KR20060109273A - Integrated circuit capable of enhanced lamp ignition - Google Patents

Abstract

An integrated circuit with an enhanced lamp ignition is provided to maintain a supply of ignition power to a lamp while a feedback signal is lower than a signal representing normal electric power. In an integrated circuit with an enhanced lamp ignition, an inverter controlling device(12) supplies ignition electric power and normal electric power to at least one lamp, receives a feedback signal representing electric power supplied during an ignition operation of the lamp, compares the feedback signal with a signal representing the normal electric power and the approximately same signal via a comparator, and maintains a supply of the ignition electric power to the lamp while the feedback signal is lower than the signal representing the normal electric power.

Description

INTEGRATED CIRCUIT CAPABLE OF ENHANCED LAMP IGNITION}

The features and advantages of embodiments of the claimed subject matter will become apparent as the following detailed description of the invention proceeds with reference to the drawings, wherein like reference numerals designate like parts and the accompanying drawings are as follows.

1 is a diagram illustrating a system embodiment.

2 is a graph of the characteristics of the lamp during the ignition phase and the steady state phase.

3 is a diagram illustrating one exemplary inverter controller.

4 is a diagram illustrating another exemplary inverter control apparatus.

5 is a graph illustrating an exemplary delay step according to one embodiment.

The present invention relates to an integrated circuit capable of improved lamp ignition.

In the case of one known power supply, a lamp controller may be provided to power the cold cathode fluorescent lamp (CCFL). The lamp controller may include a feedback circuit for detecting lamp current or voltage, and the lamp controller may adjust the power to the lamp based on the feedback information.

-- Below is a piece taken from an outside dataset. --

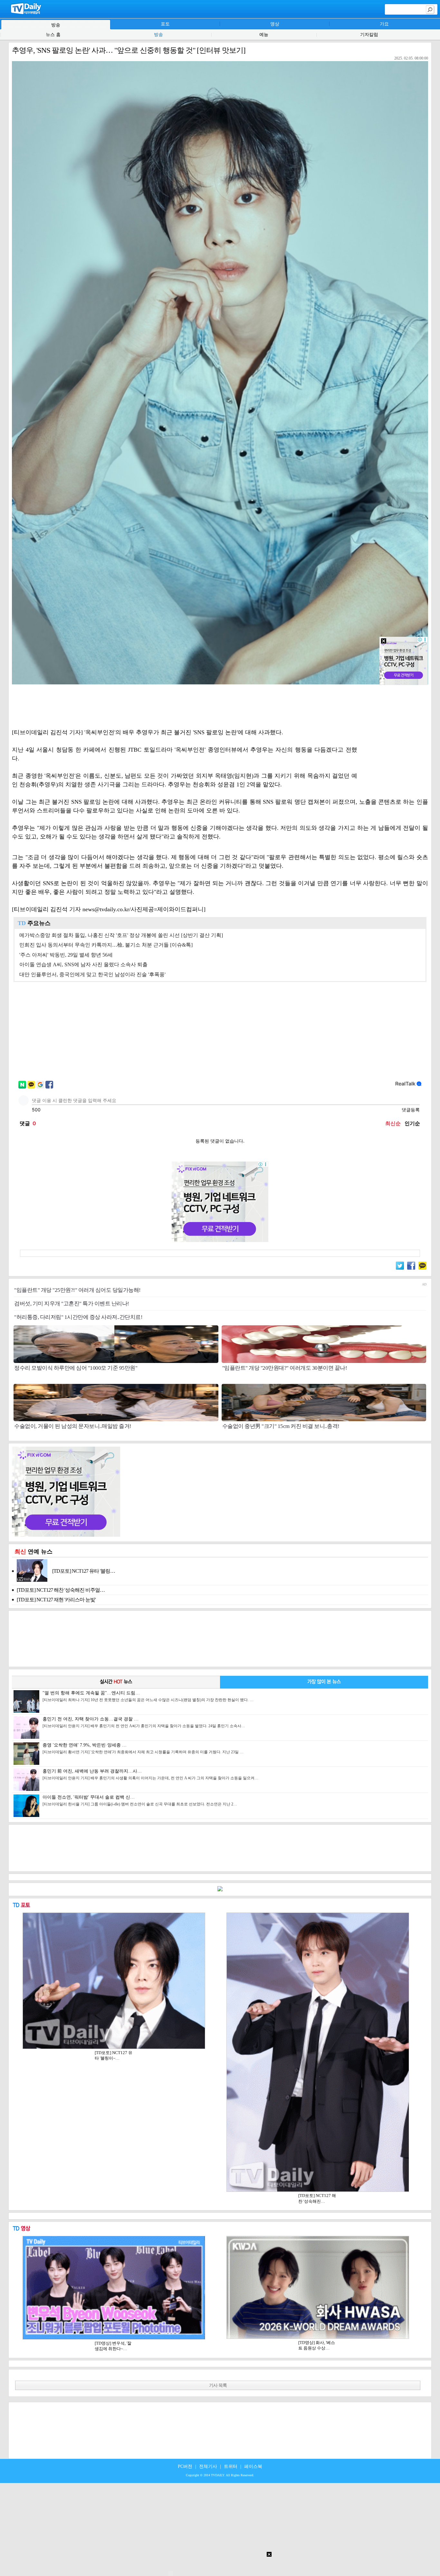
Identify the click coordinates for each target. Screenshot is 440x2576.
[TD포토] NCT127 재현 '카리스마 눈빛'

During a typical lamp ignition phase, the control supplies a high voltage to the lamp until the lamp is ignited, and then during the normal operating mode, the supply voltage is reduced. The known controller checks whether the lamp is on by detecting whether the lamp current has reached a threshold. If a known control detects the presence of lamp current in the discharge phase, the control causes the inverter control to terminate the discharge (ignition) mode and switch to the typical normal operating mode. There is insufficient current flowing through the lamp during this step. This may cause the feedback of the current signal to fail to reach the recommended signal level and cause lamp ignition failure.

One embodiment described herein provides an inverter controller capable of supplying ignition power and steady state power in at least one lamp. The inverter controller also receives a feedback signal indicative of the power supplied to the lamp during the ignition phase of the lamp, and compares the feedback signal through a comparator with a signal approximately equal to the signal representing steady state power, the feedback signal being the The provision of ignition power for the lamp can be maintained while being kept lower than the signal representing steady state power.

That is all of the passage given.